Hermes Agent Review: The Learning Agent That Improves Itself
TL;DR: Hermes Agent learns from what it does, and in our two weeks with it the change showed up in the numbers: faster, more accurate, fewer repeated mistakes on our own test suite. The software is free (MIT licence), and you can run it on a cheap VPS for around $5 a month, though the real cost is the model API calls, not the server. The catch: it's early software, it expects a technical user, and we tested an older release than the one available now.
Most AI agents have a kind of amnesia. You give one a task, it works through it, and the moment the session closes it forgets everything it figured out. Next time you ask, it starts from zero again. That's fine for a one-off, but it means the agent never actually gets better at your work.
Hermes Agent, an open-source project from Nous Research, is built to break that habit. It keeps notes on what worked, what didn't, and which shortcuts pay off, then reaches back into those notes the next time a similar job comes up. The promise is an agent that improves with use instead of resetting.
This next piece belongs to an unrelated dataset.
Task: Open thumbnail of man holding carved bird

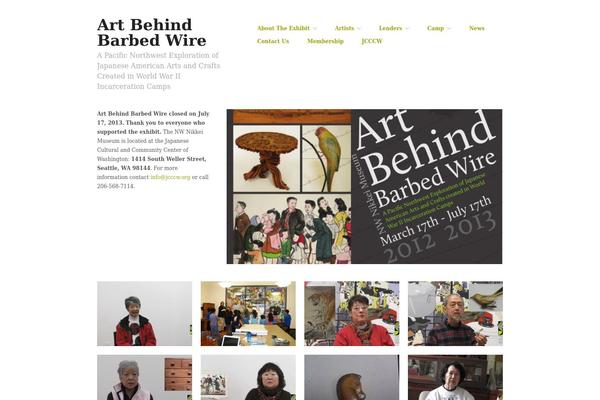Action: point(455,313)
So we ran it for two weeks to see whether the learning was real or just marketing. It was real, and you could watch it happen. By the end the agent was finishing tasks quicker and tripping over the same errors far less often. That's the headline. The fine print is that this is rough, hands-on software aimed at people who are comfortable in a terminal, and a couple of the claims floating around about how it works don't match how it actually works.
If you run a small team and you've been waiting for an agent that remembers your context from one week to the next, Hermes is worth a look. Just go in knowing it's a project to tinker with, not a polished product to deploy and forget.
What Is Hermes Agent?
Hermes Agent is an open-source AI agent under the MIT licence, designed to learn from its own experience. Where most agents start fresh every session, Hermes keeps a running knowledge base of:
- Approaches that worked, and what came of them
- Attempts that failed, and why
- How it tends to use its tools
- Domain-specific shortcuts it has picked up
In practice it writes "skill documents" from experience, sharpens them as it goes, searches its own past conversations, and builds up a picture of you across sessions.
Cost: The software is free. Running it persistently costs roughly $5/mo for a VPS, but note that figure leaves out the language-model API calls, which Nous Research points to as the real cost driver.
The Learning Loop
Hermes runs on a feedback loop. The official docs describe it as a closed cycle of planning, acting, curating memory, and recalling later; the five-step framing below is our own shorthand, but it tracks what the architecture docs describe:
- Plan, work out a strategy for the task
- Execute, carry out the plan using tools
- Evaluate, score the result (success, partial, failure)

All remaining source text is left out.